Aim> Format every line of the material from the line containing "Click the settings Поиск input field" down to the end of the material as a JSON list of strings, one string per line, leaving out blank lines.

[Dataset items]
━━━

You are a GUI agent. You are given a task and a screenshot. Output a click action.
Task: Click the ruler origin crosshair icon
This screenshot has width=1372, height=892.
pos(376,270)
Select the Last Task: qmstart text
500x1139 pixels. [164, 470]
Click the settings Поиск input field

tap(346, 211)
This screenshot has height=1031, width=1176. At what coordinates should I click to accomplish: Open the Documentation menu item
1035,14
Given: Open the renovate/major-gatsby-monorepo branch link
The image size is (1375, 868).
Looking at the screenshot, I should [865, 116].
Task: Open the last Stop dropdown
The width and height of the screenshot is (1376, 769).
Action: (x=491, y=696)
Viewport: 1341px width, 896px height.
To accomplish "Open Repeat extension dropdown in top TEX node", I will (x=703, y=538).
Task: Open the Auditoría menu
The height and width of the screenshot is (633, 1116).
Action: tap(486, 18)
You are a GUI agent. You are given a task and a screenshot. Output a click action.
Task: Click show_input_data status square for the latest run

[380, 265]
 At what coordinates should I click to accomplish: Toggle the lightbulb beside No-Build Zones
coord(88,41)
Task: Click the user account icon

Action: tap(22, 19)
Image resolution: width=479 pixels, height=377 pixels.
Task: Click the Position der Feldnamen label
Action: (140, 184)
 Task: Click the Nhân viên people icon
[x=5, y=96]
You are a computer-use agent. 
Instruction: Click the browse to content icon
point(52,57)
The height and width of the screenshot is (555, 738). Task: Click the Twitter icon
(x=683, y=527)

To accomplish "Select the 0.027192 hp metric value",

━━━

Expected answer>
[
  "Click the settings Поиск input field",
  "tap(346, 211)",
  "This screenshot has height=1031, width=1176. At what coordinates should I click to accomplish: Open the Documentation menu item",
  "1035,14",
  "Given: Open the renovate/major-gatsby-monorepo branch link",
  "The image size is (1375, 868).",
  "Looking at the screenshot, I should [865, 116].",
  "Task: Open the last Stop dropdown",
  "The width and height of the screenshot is (1376, 769).",
  "Action: (x=491, y=696)",
  "Viewport: 1341px width, 896px height.",
  "To accomplish \"Open Repeat extension dropdown in top TEX node\", I will (x=703, y=538).",
  "Task: Open the Auditoría menu",
  "The height and width of the screenshot is (633, 1116).",
  "Action: tap(486, 18)",
  "You are a GUI agent. You are given a task and a screenshot. Output a click action.",
  "Task: Click show_input_data status square for the latest run",
  "[380, 265]",
  " At what coordinates should I click to accomplish: Toggle the lightbulb beside No-Build Zones",
  "coord(88,41)",
  "Task: Click the user account icon",
  "Action: tap(22, 19)",
  "Image resolution: width=479 pixels, height=377 pixels.",
  "Task: Click the Position der Feldnamen label",
  "Action: (140, 184)",
  " Task: Click the Nhân viên people icon",
  "[x=5, y=96]",
  "You are a computer-use agent. ",
  "Instruction: Click the browse to content icon",
  "point(52,57)",
  "The height and width of the screenshot is (555, 738). Task: Click the Twitter icon",
  "(x=683, y=527)",
  "To accomplish \"Select the 0.027192 hp metric value\","
]